▸ Items from a dataset
+ + + + +
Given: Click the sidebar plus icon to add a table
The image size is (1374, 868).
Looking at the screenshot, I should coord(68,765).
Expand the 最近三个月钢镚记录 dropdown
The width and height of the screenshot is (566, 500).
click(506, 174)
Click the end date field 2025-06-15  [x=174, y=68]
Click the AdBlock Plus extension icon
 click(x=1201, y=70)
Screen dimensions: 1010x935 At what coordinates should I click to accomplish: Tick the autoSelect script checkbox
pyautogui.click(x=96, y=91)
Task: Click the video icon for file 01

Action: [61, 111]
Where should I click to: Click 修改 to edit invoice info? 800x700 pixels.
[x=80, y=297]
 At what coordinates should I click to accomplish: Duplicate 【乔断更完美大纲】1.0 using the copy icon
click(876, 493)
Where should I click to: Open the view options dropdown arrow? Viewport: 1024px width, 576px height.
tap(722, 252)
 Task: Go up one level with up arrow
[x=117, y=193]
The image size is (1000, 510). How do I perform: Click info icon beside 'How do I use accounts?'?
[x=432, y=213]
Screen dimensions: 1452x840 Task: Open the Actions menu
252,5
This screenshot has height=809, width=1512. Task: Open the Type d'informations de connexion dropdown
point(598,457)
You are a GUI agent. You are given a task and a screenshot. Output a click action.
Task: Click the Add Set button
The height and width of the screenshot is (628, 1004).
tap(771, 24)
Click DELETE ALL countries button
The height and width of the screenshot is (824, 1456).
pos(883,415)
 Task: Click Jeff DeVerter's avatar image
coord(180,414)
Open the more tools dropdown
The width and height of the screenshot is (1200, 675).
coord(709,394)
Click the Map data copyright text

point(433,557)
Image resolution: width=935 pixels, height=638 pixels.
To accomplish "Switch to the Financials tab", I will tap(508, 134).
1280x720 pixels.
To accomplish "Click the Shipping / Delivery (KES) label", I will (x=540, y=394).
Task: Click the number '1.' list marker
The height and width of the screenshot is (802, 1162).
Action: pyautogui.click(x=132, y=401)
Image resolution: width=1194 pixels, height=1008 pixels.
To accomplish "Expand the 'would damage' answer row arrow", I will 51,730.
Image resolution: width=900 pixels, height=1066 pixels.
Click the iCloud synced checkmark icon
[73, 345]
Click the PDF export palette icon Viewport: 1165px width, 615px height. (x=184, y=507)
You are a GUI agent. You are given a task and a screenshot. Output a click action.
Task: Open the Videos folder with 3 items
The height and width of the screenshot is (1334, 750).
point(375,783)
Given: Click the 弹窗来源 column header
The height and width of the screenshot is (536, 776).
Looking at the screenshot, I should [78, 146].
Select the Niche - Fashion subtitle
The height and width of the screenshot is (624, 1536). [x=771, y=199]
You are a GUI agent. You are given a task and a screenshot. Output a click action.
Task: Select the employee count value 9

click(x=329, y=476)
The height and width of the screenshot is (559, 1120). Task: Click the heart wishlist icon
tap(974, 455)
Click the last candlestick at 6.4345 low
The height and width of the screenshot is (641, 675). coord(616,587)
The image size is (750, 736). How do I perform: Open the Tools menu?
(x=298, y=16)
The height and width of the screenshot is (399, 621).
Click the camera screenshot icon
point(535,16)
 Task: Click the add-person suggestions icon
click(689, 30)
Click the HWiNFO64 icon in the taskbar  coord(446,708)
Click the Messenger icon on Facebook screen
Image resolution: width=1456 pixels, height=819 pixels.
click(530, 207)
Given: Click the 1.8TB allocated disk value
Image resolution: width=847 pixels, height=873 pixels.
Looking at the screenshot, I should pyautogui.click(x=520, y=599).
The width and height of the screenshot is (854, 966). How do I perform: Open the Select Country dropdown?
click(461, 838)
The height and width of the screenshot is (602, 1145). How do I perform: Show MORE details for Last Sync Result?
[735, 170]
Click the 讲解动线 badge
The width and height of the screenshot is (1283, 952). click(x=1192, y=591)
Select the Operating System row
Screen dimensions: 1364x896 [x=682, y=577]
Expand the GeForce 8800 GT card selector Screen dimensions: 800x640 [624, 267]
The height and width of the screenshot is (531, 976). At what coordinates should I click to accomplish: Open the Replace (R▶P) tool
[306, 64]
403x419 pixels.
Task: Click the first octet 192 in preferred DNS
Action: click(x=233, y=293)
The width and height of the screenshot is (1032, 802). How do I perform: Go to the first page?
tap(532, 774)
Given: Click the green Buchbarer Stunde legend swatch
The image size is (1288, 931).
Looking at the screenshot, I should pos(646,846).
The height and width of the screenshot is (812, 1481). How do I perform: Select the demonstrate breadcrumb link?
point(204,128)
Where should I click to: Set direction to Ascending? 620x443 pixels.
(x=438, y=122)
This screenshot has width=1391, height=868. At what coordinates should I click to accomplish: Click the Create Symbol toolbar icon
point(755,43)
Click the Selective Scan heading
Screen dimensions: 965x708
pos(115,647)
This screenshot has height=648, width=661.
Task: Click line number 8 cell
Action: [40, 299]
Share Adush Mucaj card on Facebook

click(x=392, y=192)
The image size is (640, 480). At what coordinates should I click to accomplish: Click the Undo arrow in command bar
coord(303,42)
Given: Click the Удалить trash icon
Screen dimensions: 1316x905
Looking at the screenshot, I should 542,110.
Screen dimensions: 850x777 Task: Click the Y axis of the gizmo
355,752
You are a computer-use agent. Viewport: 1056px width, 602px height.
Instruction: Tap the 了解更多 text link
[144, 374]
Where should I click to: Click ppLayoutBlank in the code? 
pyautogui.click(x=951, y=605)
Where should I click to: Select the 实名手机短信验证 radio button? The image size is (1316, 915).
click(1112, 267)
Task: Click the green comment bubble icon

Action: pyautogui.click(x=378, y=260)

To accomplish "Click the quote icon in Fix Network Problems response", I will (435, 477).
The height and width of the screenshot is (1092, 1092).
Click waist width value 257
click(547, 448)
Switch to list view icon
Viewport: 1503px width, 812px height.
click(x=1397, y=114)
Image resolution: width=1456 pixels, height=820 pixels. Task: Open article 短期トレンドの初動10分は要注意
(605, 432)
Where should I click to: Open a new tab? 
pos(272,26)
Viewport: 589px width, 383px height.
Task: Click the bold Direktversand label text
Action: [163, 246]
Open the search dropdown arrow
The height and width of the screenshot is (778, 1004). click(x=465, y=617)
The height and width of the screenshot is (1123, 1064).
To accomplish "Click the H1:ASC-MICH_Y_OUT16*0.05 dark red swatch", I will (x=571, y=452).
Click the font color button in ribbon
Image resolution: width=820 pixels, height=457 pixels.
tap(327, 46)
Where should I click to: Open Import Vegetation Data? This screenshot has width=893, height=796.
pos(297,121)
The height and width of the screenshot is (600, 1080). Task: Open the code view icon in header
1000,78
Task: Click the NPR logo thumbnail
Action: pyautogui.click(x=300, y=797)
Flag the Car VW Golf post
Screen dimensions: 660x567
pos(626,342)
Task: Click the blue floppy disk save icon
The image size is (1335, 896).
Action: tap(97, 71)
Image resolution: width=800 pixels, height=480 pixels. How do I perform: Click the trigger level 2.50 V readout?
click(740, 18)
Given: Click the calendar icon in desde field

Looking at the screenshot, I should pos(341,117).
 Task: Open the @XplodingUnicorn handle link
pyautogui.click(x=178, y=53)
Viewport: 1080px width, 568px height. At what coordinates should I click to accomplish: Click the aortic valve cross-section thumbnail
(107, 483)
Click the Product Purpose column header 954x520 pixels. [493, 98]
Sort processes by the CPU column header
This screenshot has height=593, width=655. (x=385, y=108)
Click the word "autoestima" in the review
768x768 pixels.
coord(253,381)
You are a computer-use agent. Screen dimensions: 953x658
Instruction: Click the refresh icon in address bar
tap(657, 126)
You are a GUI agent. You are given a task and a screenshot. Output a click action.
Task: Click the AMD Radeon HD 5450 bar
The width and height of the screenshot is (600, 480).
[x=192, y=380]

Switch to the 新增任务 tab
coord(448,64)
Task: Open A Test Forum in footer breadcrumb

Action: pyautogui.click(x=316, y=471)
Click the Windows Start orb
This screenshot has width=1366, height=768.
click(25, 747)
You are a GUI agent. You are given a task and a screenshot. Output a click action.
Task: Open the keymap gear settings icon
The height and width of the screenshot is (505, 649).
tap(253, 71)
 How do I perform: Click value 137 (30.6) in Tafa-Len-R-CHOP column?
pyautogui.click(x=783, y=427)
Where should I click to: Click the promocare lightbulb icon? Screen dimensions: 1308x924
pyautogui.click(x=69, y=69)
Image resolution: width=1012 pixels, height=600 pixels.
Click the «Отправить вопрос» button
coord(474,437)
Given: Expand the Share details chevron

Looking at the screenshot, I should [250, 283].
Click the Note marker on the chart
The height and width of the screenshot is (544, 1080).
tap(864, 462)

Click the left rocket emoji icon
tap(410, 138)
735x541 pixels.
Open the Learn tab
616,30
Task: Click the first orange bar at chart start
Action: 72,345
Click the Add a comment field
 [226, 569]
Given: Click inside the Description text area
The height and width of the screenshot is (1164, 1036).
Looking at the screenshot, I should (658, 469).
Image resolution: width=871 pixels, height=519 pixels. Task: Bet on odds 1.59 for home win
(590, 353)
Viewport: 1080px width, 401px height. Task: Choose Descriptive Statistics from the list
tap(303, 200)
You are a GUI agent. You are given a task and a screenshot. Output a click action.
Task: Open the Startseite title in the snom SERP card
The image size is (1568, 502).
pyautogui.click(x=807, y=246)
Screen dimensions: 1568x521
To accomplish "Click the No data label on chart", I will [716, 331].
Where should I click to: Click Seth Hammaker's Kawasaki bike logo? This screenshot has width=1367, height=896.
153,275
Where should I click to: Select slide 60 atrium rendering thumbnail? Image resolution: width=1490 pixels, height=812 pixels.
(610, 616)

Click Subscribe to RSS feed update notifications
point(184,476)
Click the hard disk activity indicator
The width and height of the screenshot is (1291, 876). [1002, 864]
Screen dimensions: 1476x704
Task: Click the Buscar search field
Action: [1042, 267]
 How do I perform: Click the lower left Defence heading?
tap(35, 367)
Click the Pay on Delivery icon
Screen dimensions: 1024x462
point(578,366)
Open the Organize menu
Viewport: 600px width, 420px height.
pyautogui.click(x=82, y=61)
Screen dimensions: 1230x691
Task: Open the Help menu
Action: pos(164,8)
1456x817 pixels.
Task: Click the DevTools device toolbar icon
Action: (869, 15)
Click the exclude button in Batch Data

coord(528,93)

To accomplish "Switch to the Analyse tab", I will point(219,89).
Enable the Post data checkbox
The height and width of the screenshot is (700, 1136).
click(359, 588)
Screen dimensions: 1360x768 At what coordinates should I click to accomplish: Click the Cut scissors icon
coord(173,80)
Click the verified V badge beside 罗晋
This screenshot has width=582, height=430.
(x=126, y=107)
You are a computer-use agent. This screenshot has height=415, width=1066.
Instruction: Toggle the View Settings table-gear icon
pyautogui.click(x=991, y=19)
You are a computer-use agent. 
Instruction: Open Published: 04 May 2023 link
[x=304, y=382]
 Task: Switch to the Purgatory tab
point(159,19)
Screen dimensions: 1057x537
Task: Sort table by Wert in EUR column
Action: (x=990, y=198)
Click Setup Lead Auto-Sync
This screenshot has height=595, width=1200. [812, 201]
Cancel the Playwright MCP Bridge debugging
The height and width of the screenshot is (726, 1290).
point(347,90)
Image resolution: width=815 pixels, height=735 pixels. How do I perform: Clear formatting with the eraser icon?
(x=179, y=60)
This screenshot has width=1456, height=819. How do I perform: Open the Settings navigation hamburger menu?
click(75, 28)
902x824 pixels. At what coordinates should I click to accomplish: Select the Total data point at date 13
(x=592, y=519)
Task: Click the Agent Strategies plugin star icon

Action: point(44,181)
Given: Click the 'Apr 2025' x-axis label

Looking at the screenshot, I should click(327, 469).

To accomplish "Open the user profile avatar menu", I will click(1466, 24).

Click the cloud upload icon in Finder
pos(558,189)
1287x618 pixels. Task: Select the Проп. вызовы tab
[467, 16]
+ + + + +
▸ DIRECTIONS FOR THIS TASK
From the data above, output only the lines between the line containing "This screenshot has width=1391, height=868." and the line containing "The height and width of the screenshot is (1123, 1064).", inclusive, exactly as written.

▸ EXERCISE SOLUTION
This screenshot has width=1391, height=868. At what coordinates should I click to accomplish: Click the Create Symbol toolbar icon
point(755,43)
Click the Selective Scan heading
Screen dimensions: 965x708
pos(115,647)
This screenshot has height=648, width=661.
Task: Click line number 8 cell
Action: [40, 299]
Share Adush Mucaj card on Facebook

click(x=392, y=192)
The image size is (640, 480). At what coordinates should I click to accomplish: Click the Undo arrow in command bar
coord(303,42)
Given: Click the Удалить trash icon
Screen dimensions: 1316x905
Looking at the screenshot, I should 542,110.
Screen dimensions: 850x777 Task: Click the Y axis of the gizmo
355,752
You are a computer-use agent. Viewport: 1056px width, 602px height.
Instruction: Tap the 了解更多 text link
[144, 374]
Where should I click to: Click ppLayoutBlank in the code? 
pyautogui.click(x=951, y=605)
Where should I click to: Select the 实名手机短信验证 radio button? The image size is (1316, 915).
click(1112, 267)
Task: Click the green comment bubble icon

Action: pyautogui.click(x=378, y=260)

To accomplish "Click the quote icon in Fix Network Problems response", I will (435, 477).
The height and width of the screenshot is (1092, 1092).
Click waist width value 257
click(547, 448)
Switch to list view icon
Viewport: 1503px width, 812px height.
click(x=1397, y=114)
Image resolution: width=1456 pixels, height=820 pixels. Task: Open article 短期トレンドの初動10分は要注意
(605, 432)
Where should I click to: Open a new tab? 
pos(272,26)
Viewport: 589px width, 383px height.
Task: Click the bold Direktversand label text
Action: [163, 246]
Open the search dropdown arrow
The height and width of the screenshot is (778, 1004). click(x=465, y=617)
The height and width of the screenshot is (1123, 1064).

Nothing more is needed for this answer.